# WHAT THIS EXERCISE ASKS
A. Duplicate a passage from the SB 48 article, beginning at the words "Though the state" and stopping after "of cheap food.".
B. In the SB 48 article, at what time does the school board meeting begin?

# TEXT SHOWN
Dr. Stan Wasbin's Diagnosis for Schools: You're "Re-education Camps" for the "LGBT Agenda"
Wasbin is scheduled to go before the Capistrano Unified School District Board of Trustees Monday to state a position he telegraphed in an April 7, 2012, Register letter about the then-recent enactment of Senate Bill 48, which requires "instruction in social sciences to also include a study of the role and contributions of lesbian, gay, bisexual and transgender Americans . . . to the development of California and the United States."
In his letter, the Boston-raised doctor called SB 48 "intrusive" and "unnecessary" and stated it "ought to be ignored." He's going before the school board, whose meeting begins at 7 p.m. at district headquarters, to find out how the law has been implemented. The superintendent has essentially recommended the board hear Wasbin out without taking any action, according to the meeting agenda.
By the time the chairman opens the meeting, trustees will know Wasbin fears Capo Valley's K-12 campuses, which his kids attend, have turned into "re-education camps" for the "LGBT agenda," as he writes in a three-page letter to the board. (Hat tip to San Clemente Patch.)
"Let's not further burden our teachers by forcing them to teach LGBT material, a subject that so readily lends itself to propaganda and which can engender sexual confusion," states Wasbin, who later clarifies, "If someone has made an important contribution--and that person happens to be classified as LGBT--then by all means, let's teach our children about that person--but not BECAUSE OF that person's sexual identity group."
Though the state government is firmly in the grips of the Democratic Party, the physician reasons the LGBT textbook law will have set a precedent once California inevitably swings back to the right, "and then our children may be forced to learn about the role and contributions of other groups, such as gun owners, death-penalty proponents and anti-abortion advocates. Do we really want to politicize public education like this?"
It's actually a fair point. Of course, it's coming from a guy who once wrote nutrition programs for needy children are unnecessary because there is an over-abundance of cheap food.

# SUPPLIED MATERIAL
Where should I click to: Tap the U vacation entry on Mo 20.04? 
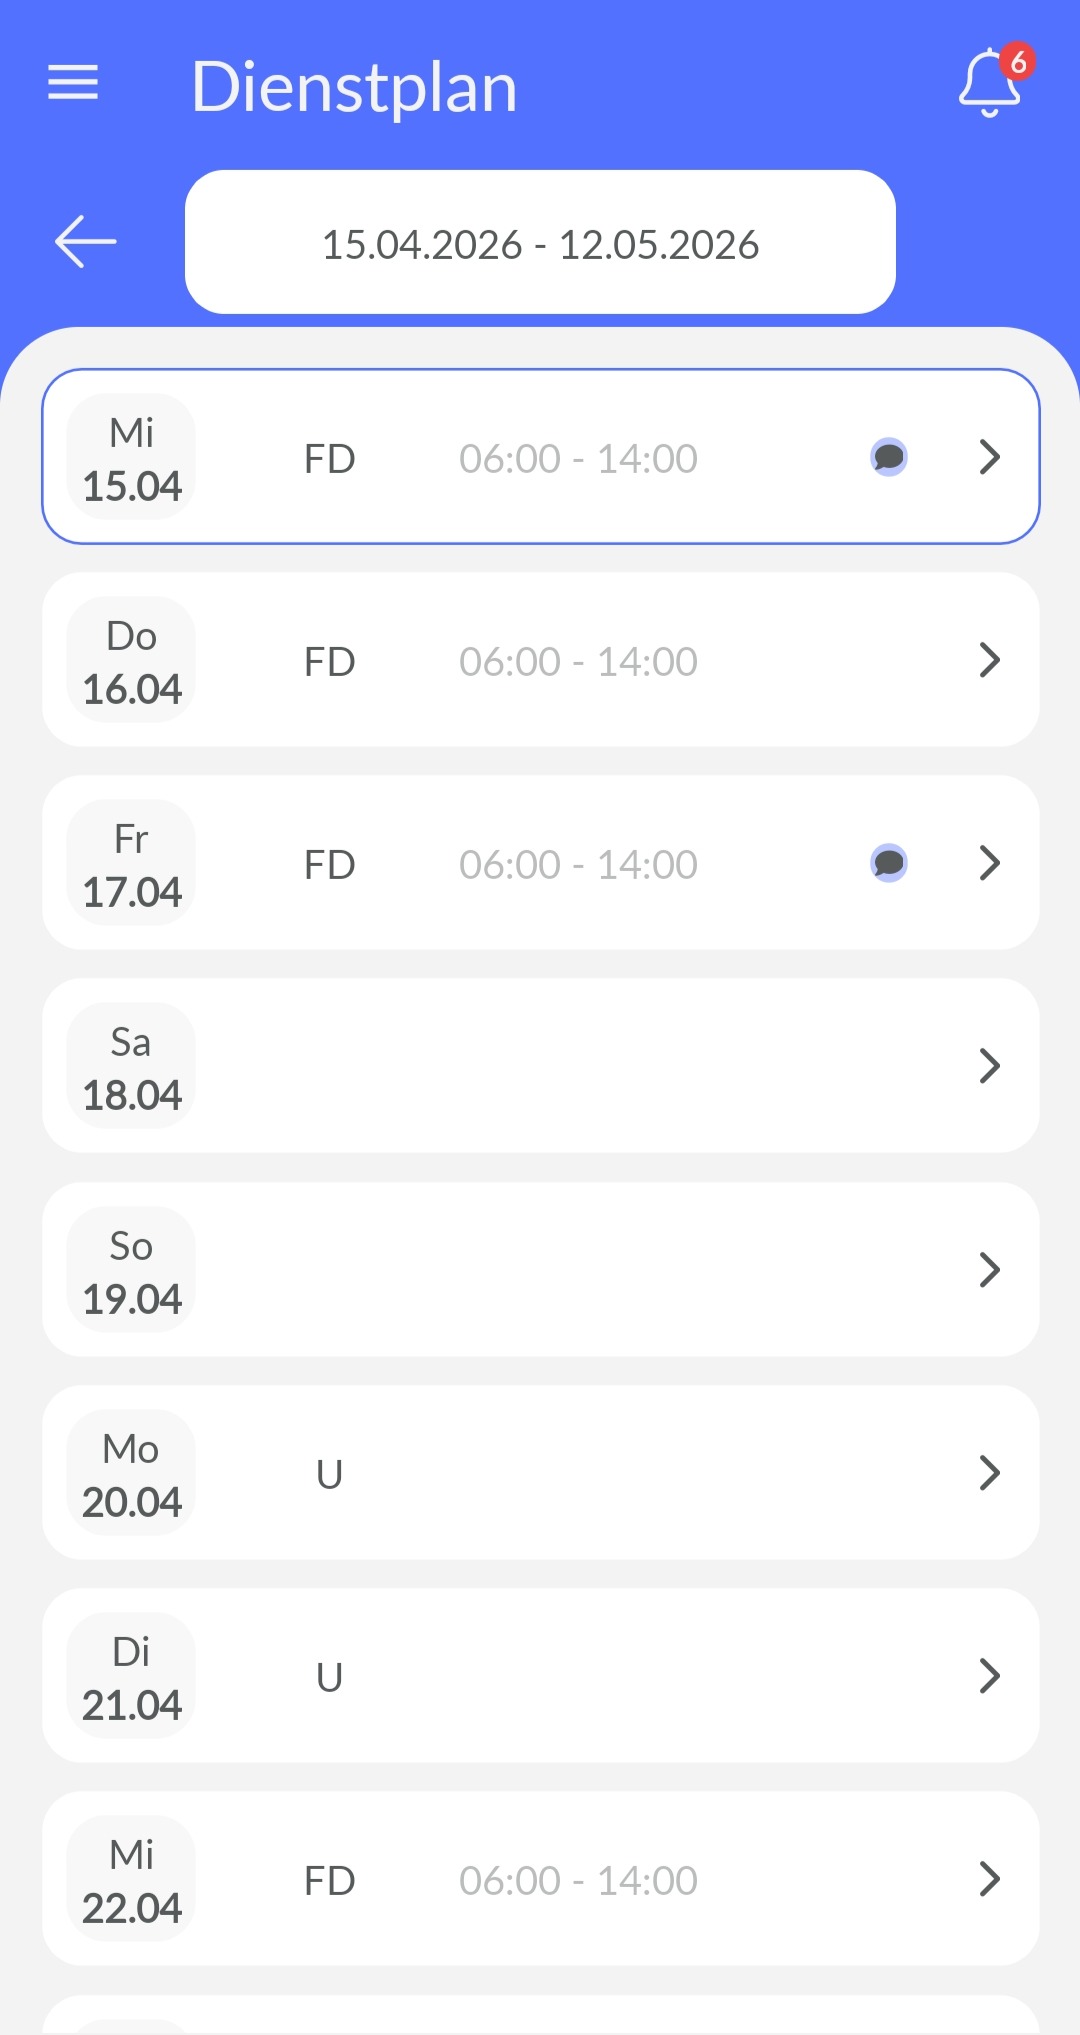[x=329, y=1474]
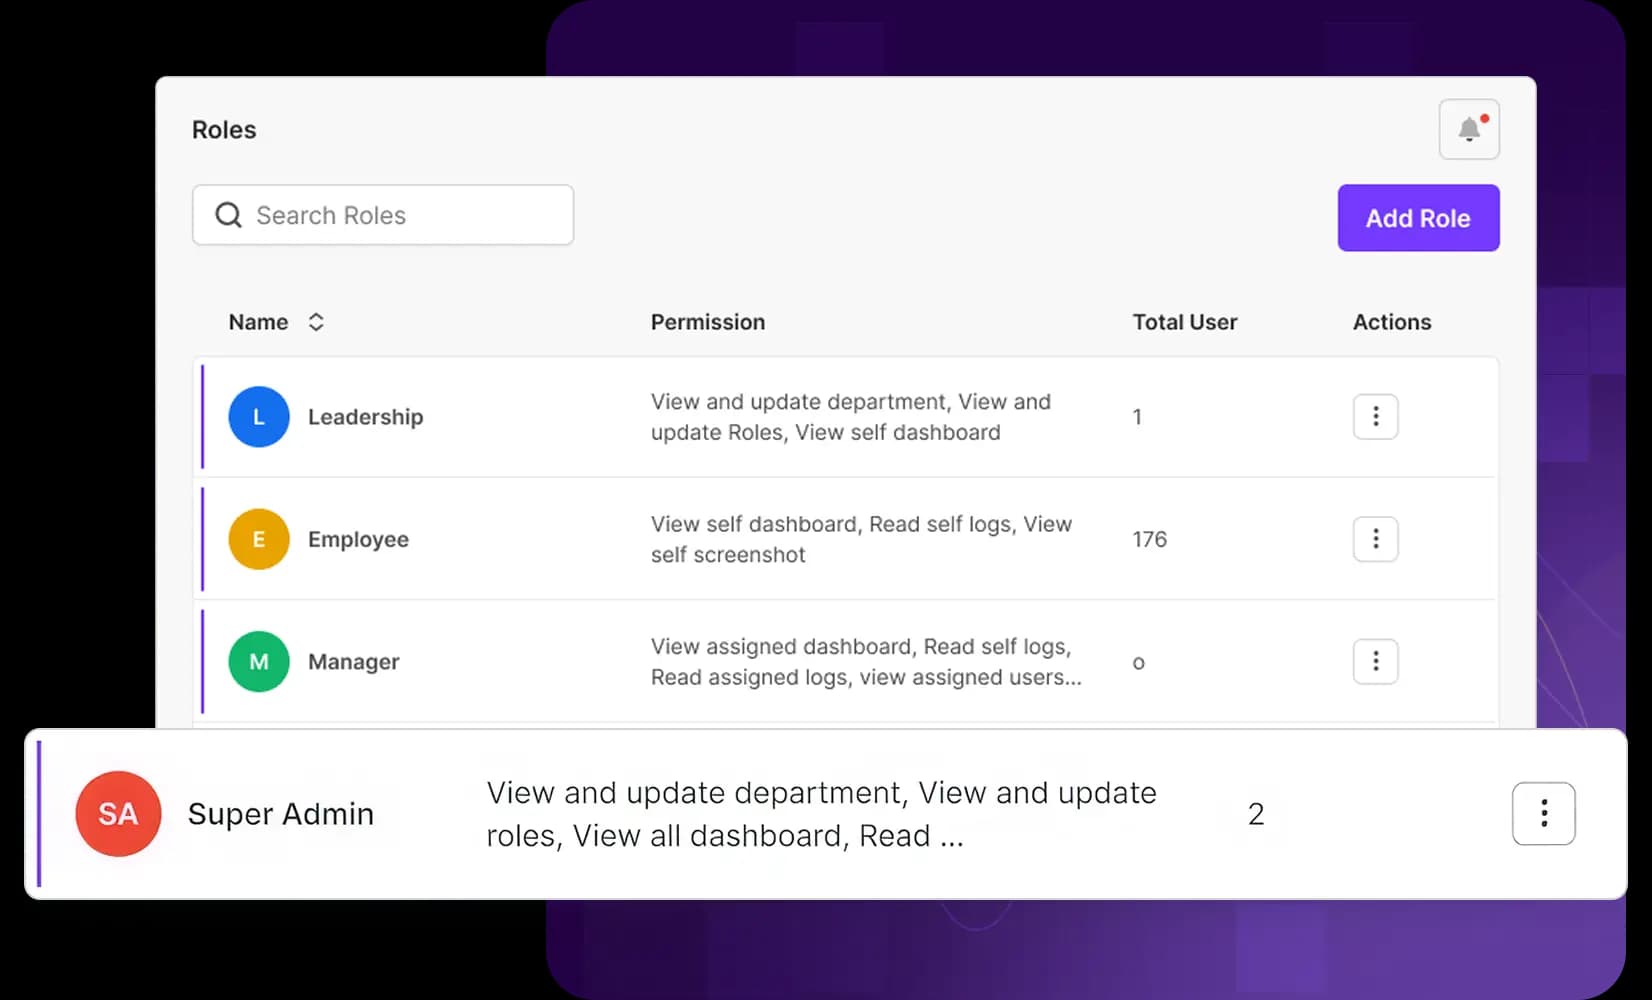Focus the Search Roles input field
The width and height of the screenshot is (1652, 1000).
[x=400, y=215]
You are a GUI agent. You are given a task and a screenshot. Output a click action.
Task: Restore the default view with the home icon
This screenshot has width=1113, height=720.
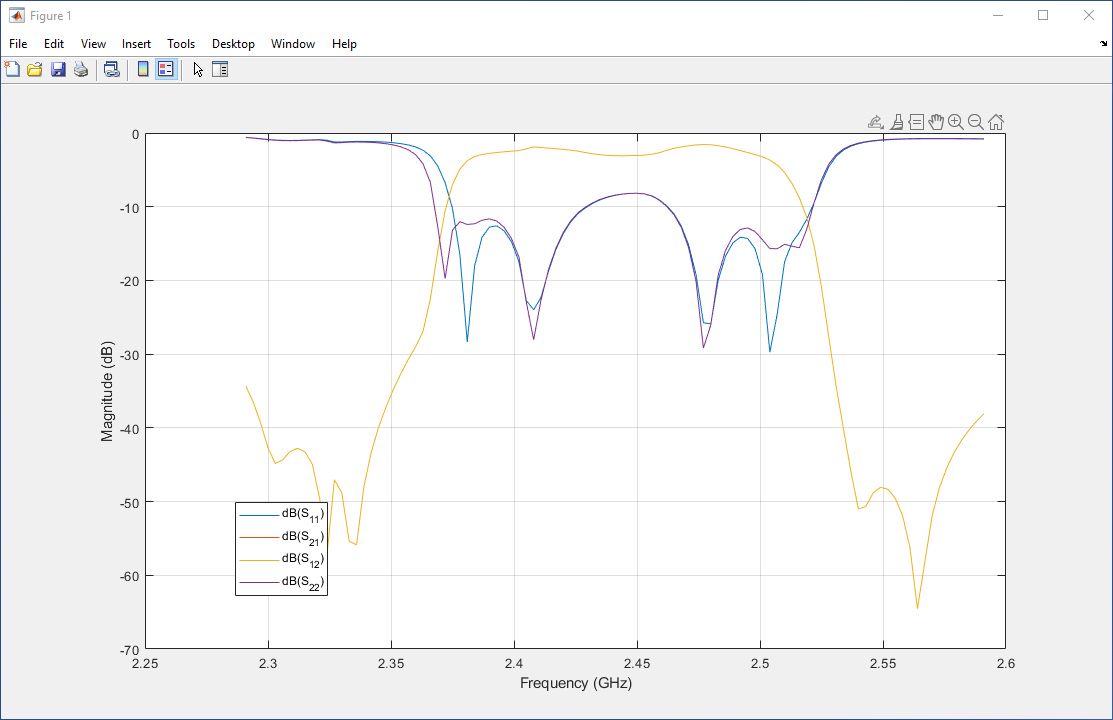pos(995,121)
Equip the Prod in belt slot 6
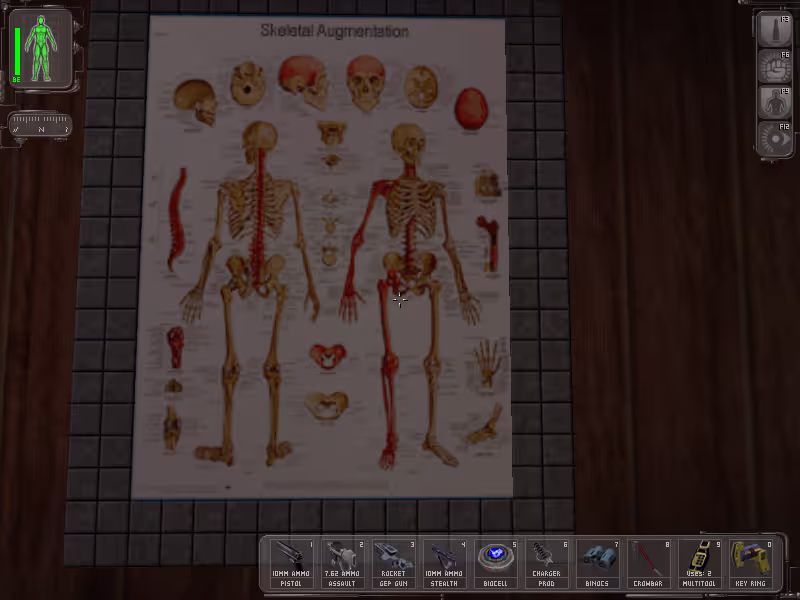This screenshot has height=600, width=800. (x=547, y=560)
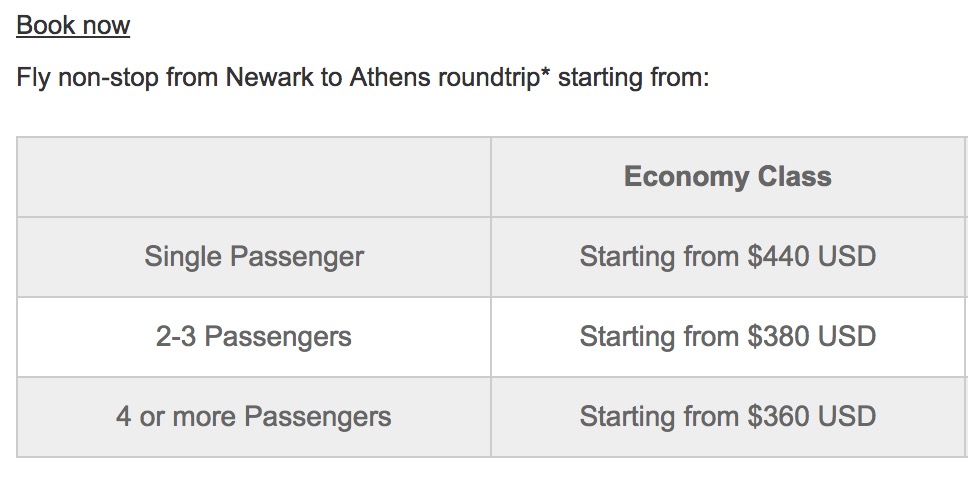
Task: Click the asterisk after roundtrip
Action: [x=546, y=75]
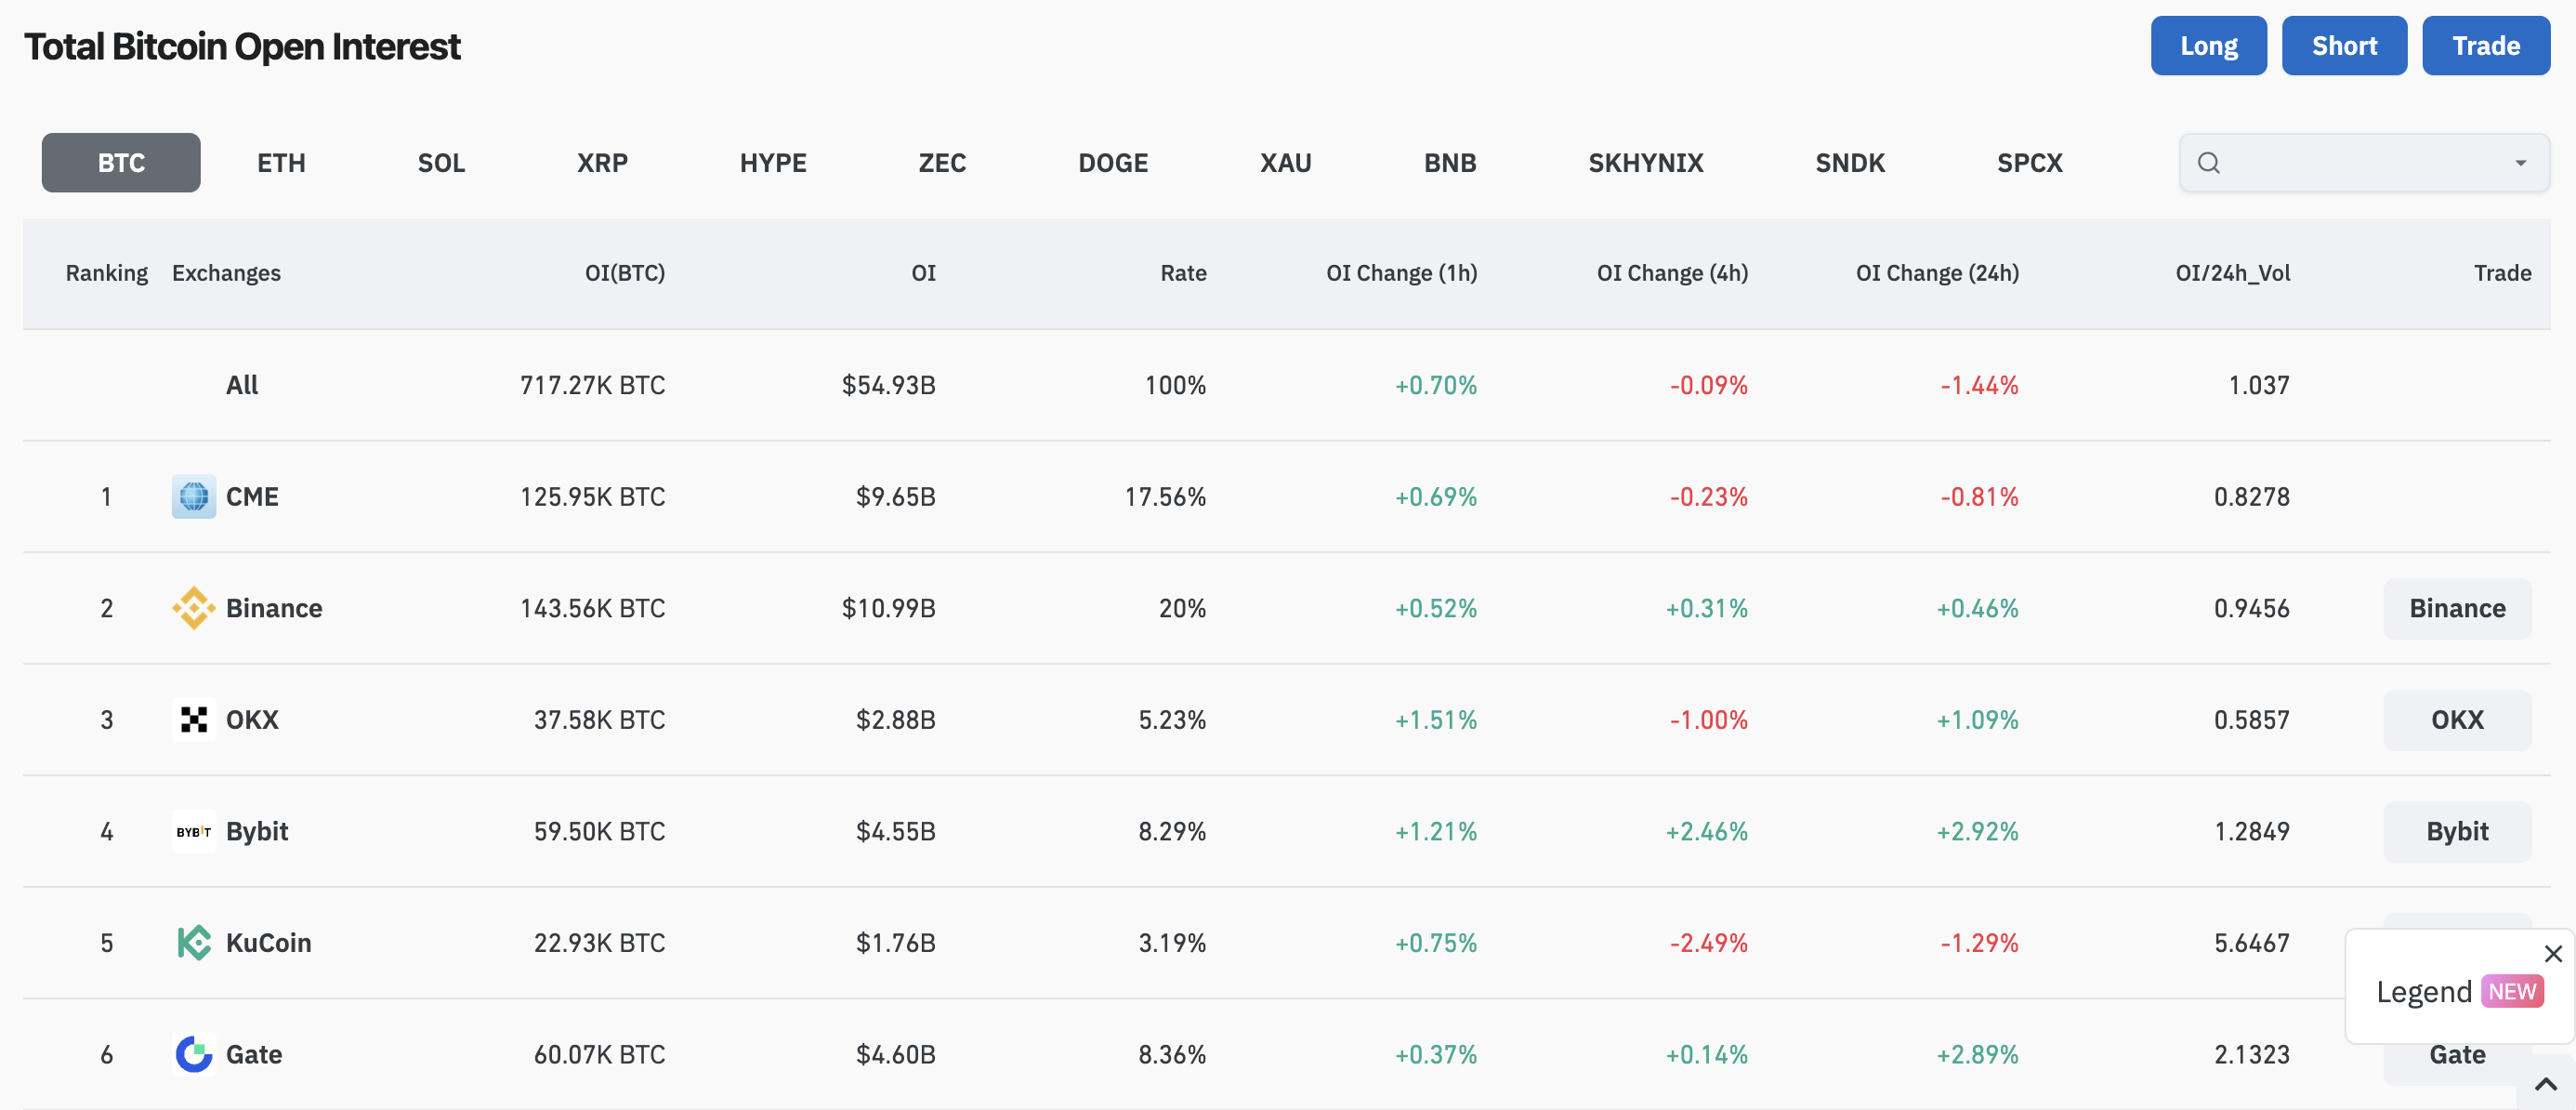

# YOUR RESPONSES
A.
Though the state government is firmly in the grips of the Democratic Party, the physician reasons the LGBT textbook law will have set a precedent once California inevitably swings back to the right, "and then our children may be forced to learn about the role and contributions of other groups, such as gun owners, death-penalty proponents and anti-abortion advocates. Do we really want to politicize public education like this?"
It's actually a fair point. Of course, it's coming from a guy who once wrote nutrition programs for needy children are unnecessary because there is an over-abundance of cheap food.

B. 7 p.m.